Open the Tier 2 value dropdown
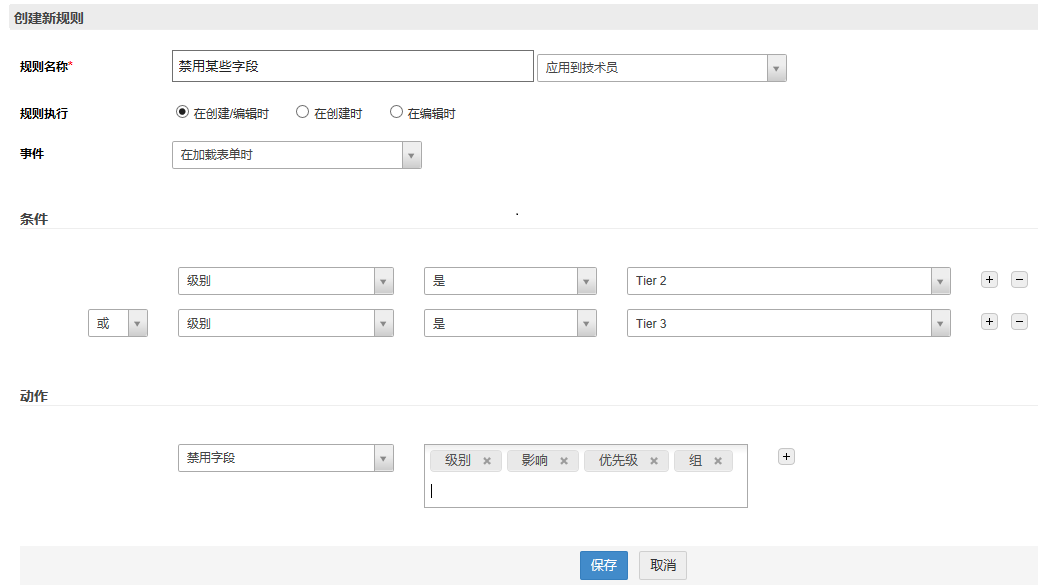Image resolution: width=1038 pixels, height=588 pixels. tap(788, 281)
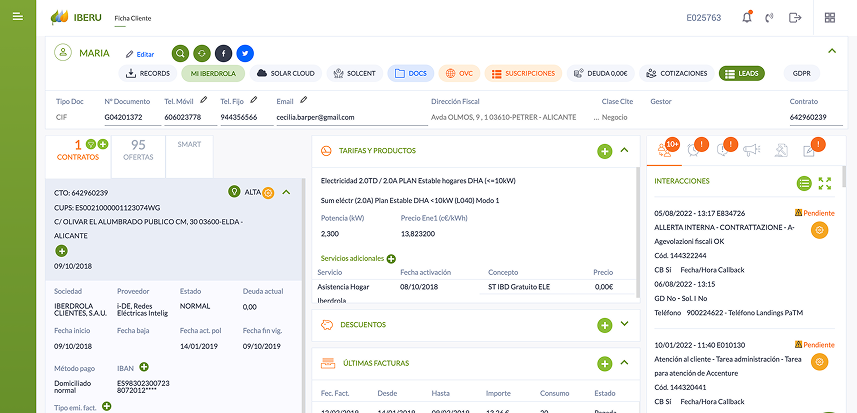Expand the interactions panel with fullscreen icon
Viewport: 857px width, 413px height.
pyautogui.click(x=825, y=184)
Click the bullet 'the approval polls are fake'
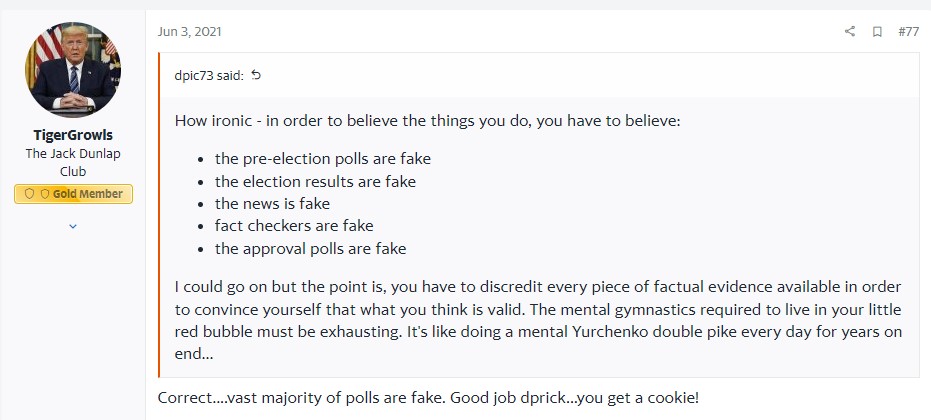The height and width of the screenshot is (420, 931). coord(310,248)
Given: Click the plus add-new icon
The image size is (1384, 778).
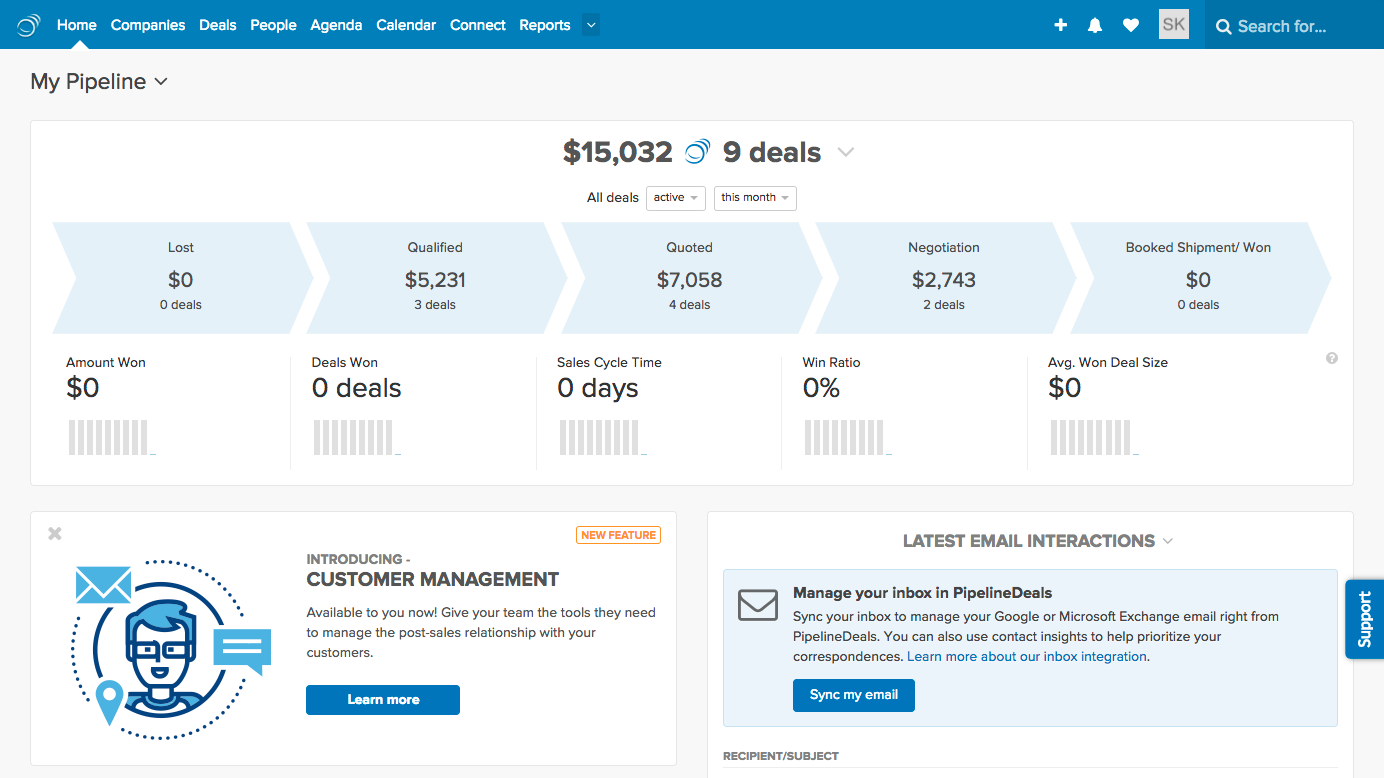Looking at the screenshot, I should (1061, 25).
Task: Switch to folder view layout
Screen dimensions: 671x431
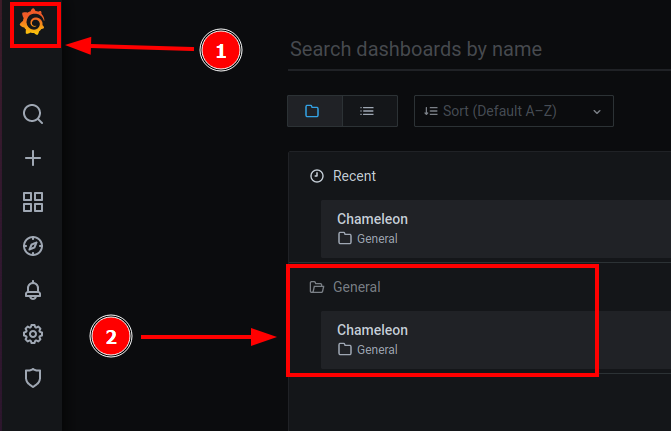Action: [314, 111]
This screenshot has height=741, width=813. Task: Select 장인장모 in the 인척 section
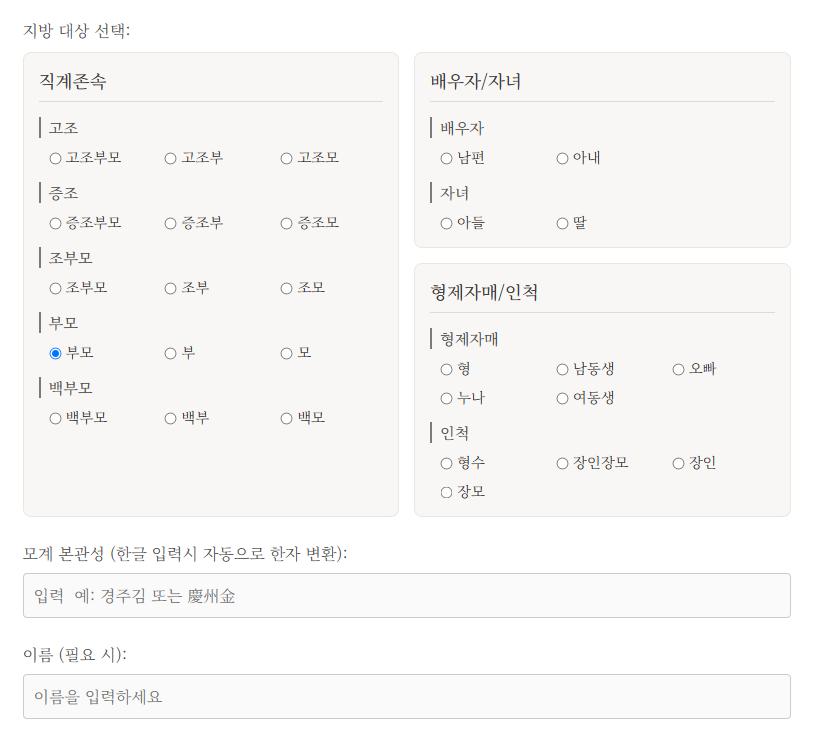(562, 463)
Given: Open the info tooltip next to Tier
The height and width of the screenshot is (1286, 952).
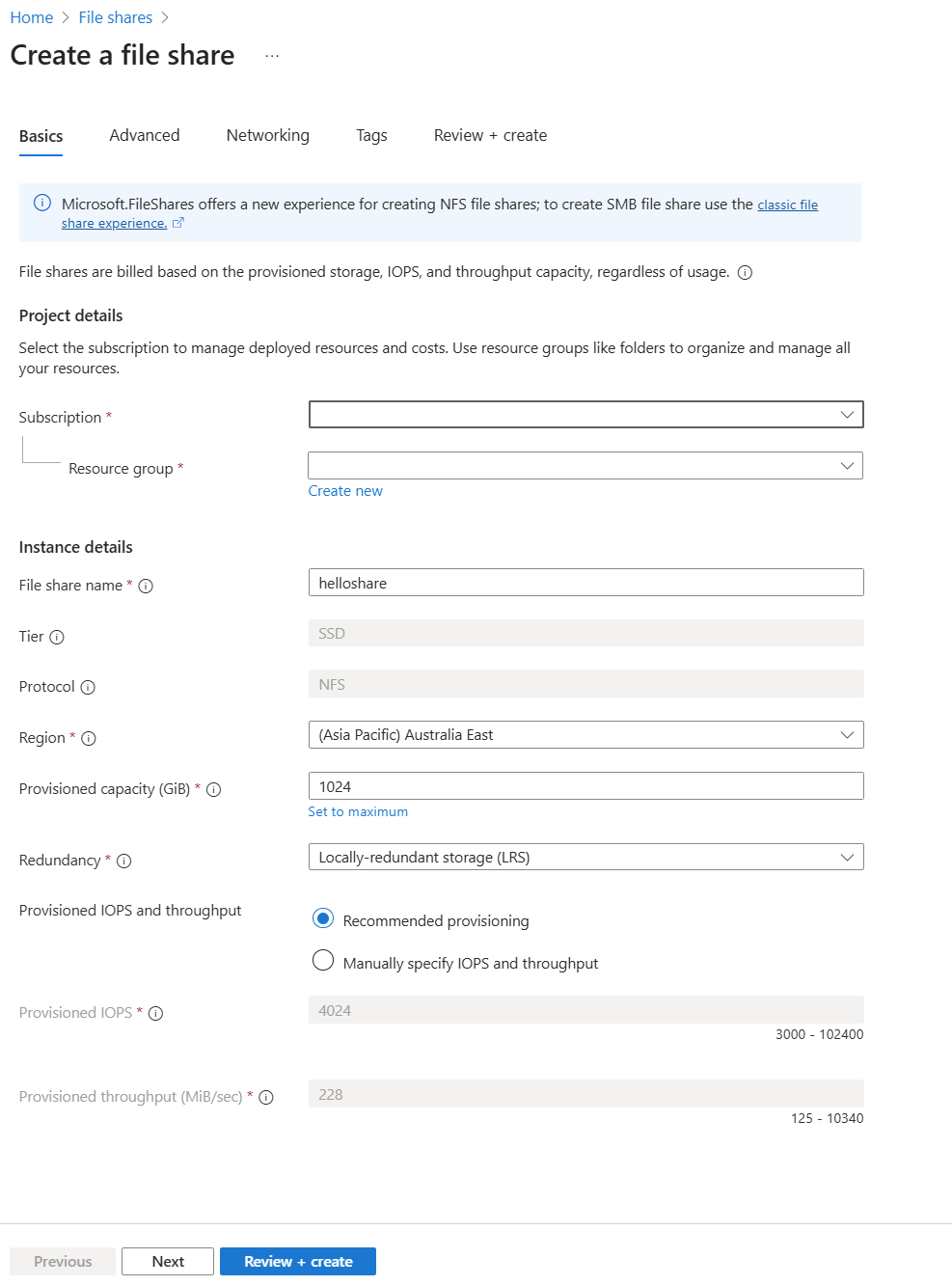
------------------------------------------------------------
The problem: Rewrite the lines above as a numbered list, skipping any blank lines and leaving out the pictures.

Response for this exercise:
1. Open the Tier 2 value dropdown
2. Image resolution: width=1038 pixels, height=588 pixels. tap(788, 281)
3. Expand the interactions panel with fullscreen icon
4. Viewport: 857px width, 413px height.
5. pyautogui.click(x=825, y=184)
6. Click the bullet 'the approval polls are fake'
7. The height and width of the screenshot is (420, 931). coord(310,248)
8. Given: Click the plus add-new icon
9. The image size is (1384, 778).
10. Looking at the screenshot, I should (1061, 25).
11. Task: Switch to folder view layout
12. Screen dimensions: 671x431
13. Action: [314, 111]
14. This screenshot has height=741, width=813. Task: Select 장인장모 in the 인척 section
15. (562, 463)
16. Given: Open the info tooltip next to Tier
17. The height and width of the screenshot is (1286, 952).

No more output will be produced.